TASK DESCRIPTION:
Select all lines holding the word "agent" from the entries that follow.

Collected data
________________
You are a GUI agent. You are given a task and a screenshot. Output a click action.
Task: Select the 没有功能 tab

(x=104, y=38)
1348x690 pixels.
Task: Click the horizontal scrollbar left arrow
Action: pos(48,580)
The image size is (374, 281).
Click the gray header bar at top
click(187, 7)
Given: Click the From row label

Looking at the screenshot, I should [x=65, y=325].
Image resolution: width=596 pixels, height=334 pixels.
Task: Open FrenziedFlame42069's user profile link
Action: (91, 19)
________________
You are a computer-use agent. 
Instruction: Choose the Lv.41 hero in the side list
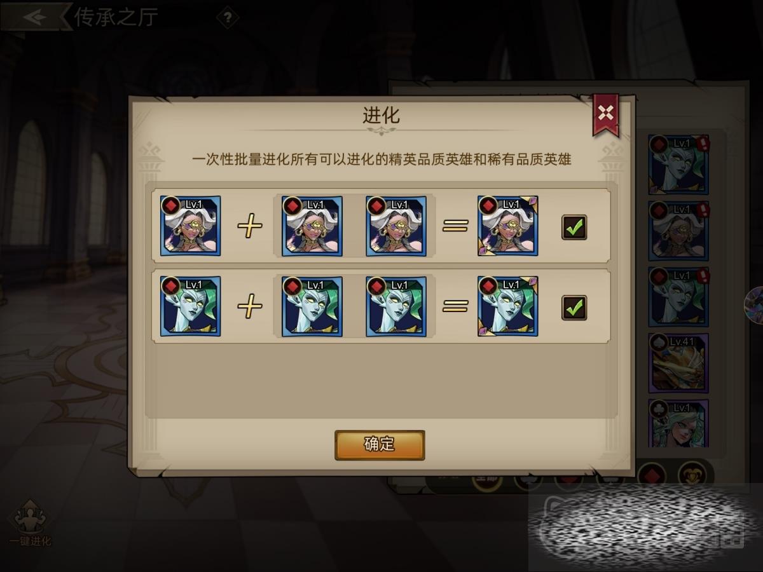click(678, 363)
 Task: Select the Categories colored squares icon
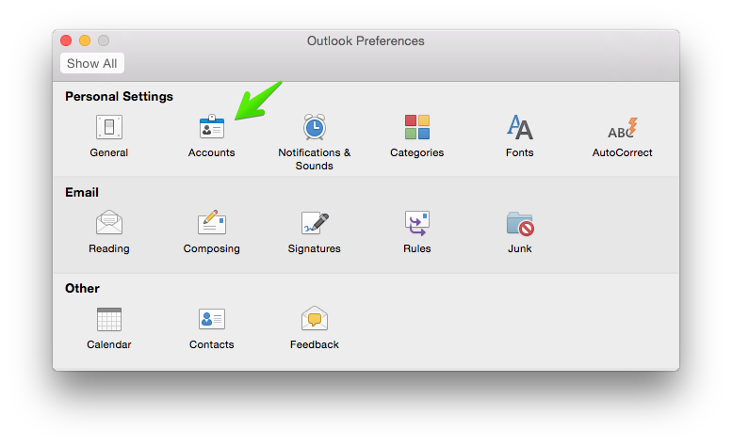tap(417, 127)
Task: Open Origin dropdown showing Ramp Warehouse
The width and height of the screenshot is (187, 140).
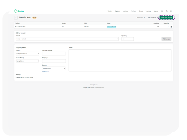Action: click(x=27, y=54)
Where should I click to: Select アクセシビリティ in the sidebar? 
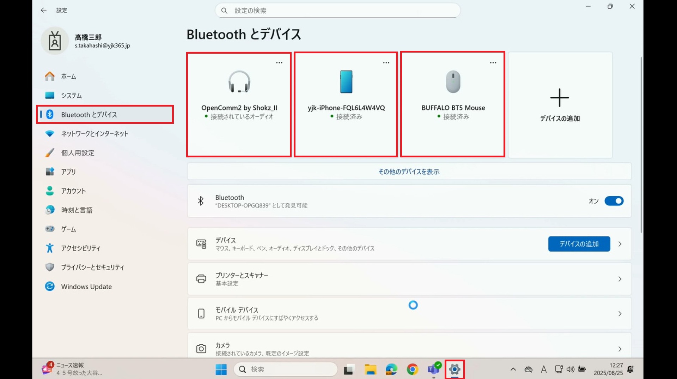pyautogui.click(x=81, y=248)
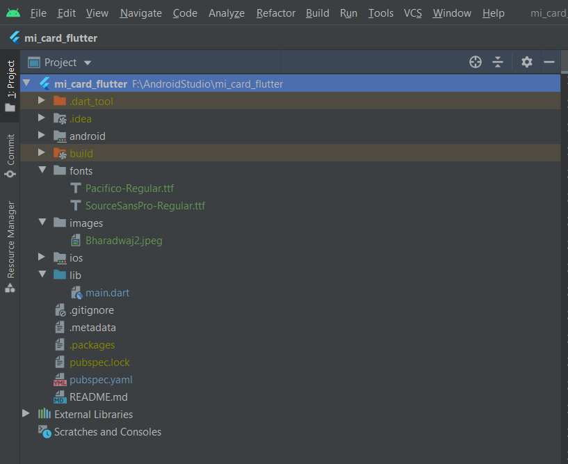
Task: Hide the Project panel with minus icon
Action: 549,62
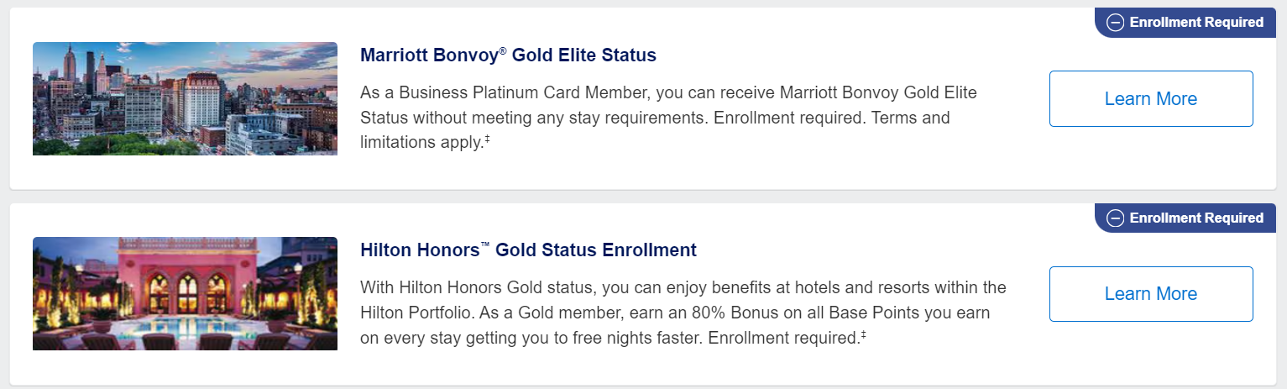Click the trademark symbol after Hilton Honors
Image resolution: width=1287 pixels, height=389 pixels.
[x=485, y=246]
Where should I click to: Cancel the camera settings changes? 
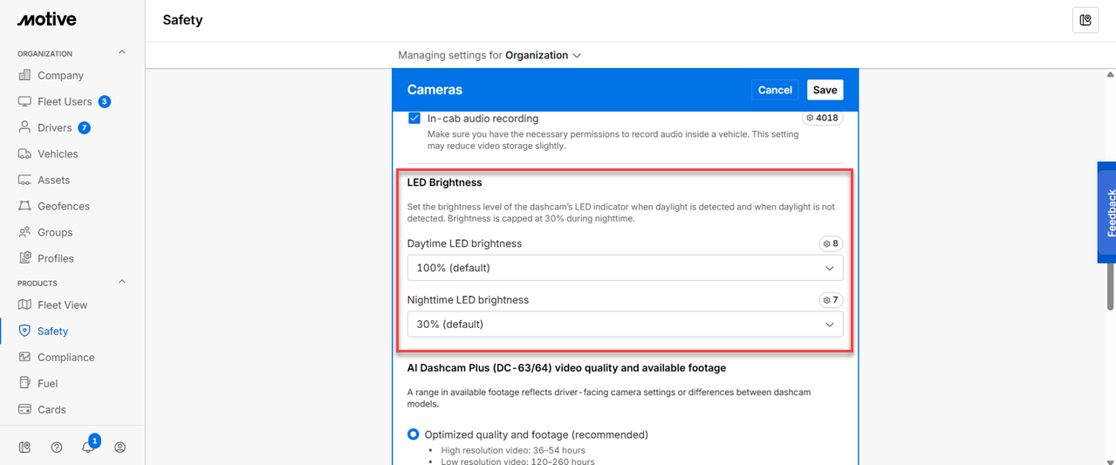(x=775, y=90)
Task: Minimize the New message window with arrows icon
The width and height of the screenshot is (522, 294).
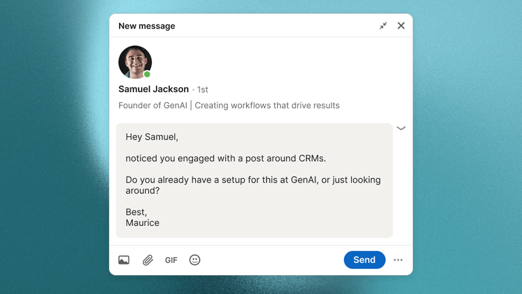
________________
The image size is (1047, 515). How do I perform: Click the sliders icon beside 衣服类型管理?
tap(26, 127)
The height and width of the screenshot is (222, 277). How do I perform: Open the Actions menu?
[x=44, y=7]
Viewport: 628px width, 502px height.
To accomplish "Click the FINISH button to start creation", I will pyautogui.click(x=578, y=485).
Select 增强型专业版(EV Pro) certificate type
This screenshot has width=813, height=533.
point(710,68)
________________
TASK OUTPUT:
You are a GUI agent. You are given a task and a screenshot. Output a click action.
You are a computer-use agent. 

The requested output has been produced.